I can't make any sense of these messages from a hardware perspective... The drive in question is in one of two hot-swap style drive cages containing 8x SATA drives of various sizes in this RaidZ2 pool (mix of 3T, 5T, and 6T; planning to migrate to 5T and 6T in the next few weeks), and they are all connected to an IBM ServeRAID M1015 (LSI 9220-8i flashed to IT-mode) through a pair of SFF-8087 to SATA cables. The drive obviously has some hours on it, but I beat the hell out of it before replacing a 2T with it (full 4-phase run of badblocks, followed by a long SMART test).
I don't really believe its a genuine power delivery problem because the other two drives in that cage should have been affected also (common supply for all drives in the cage). Hard to believe it would be a faulty cable because I have been using these for a few years without problems.
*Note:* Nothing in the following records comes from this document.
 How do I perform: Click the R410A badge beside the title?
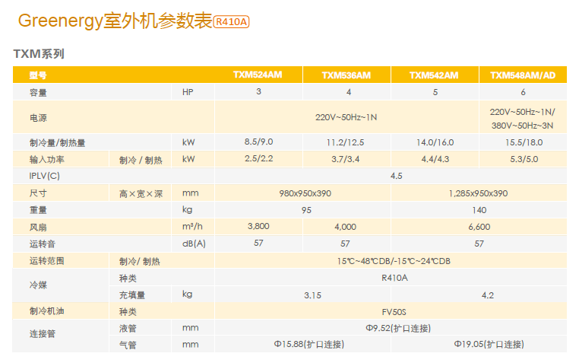click(232, 22)
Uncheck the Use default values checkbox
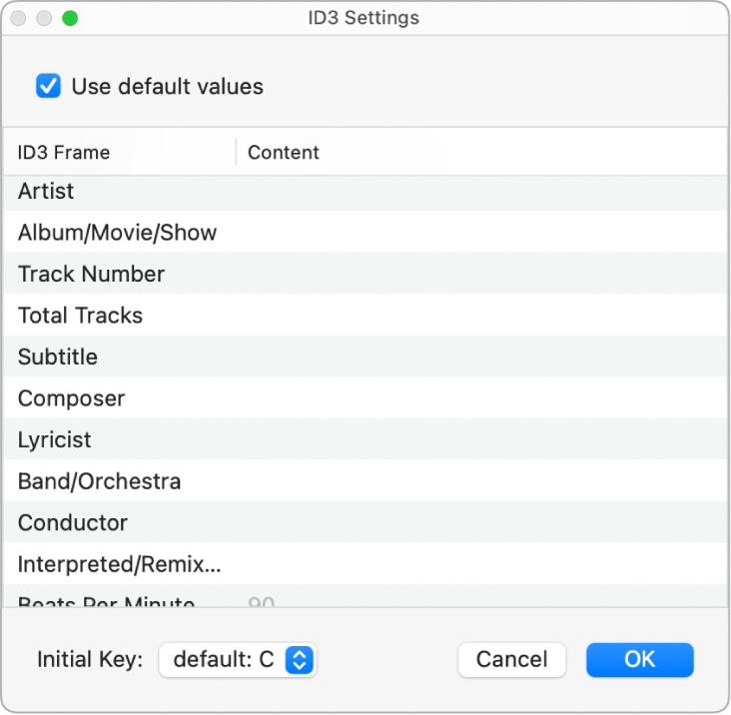The image size is (731, 715). coord(49,87)
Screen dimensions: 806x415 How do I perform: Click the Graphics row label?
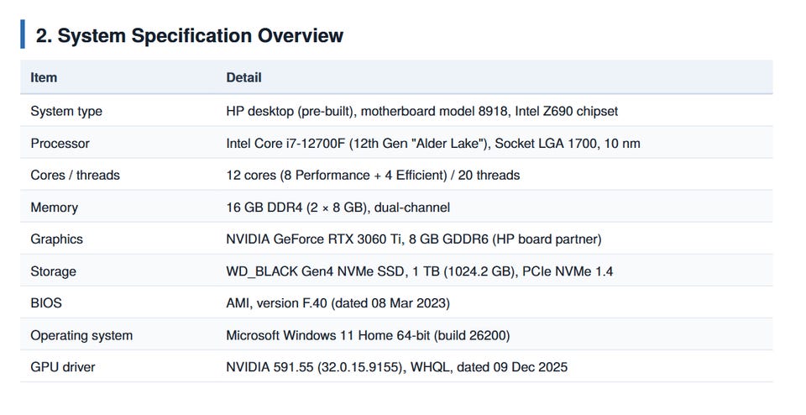tap(56, 239)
Also, I stood this server up on April 28th and haven't had an issue like this since the initial boot. In fact, I haven't yet restarted the NAS since its first boot.
All the data I care about is backed up in a couple of other places, so I don't have a gun to my head. My thinking right now is that I should issue a zpool clear and see what happens next. Conceptually, is there some value to doing a scrub before doing that? Any additional troubleshooting or interpretation of the information already available that I should be considering?
Any thoughts, questions, advice, references, rants, etc will be deeply appreciated.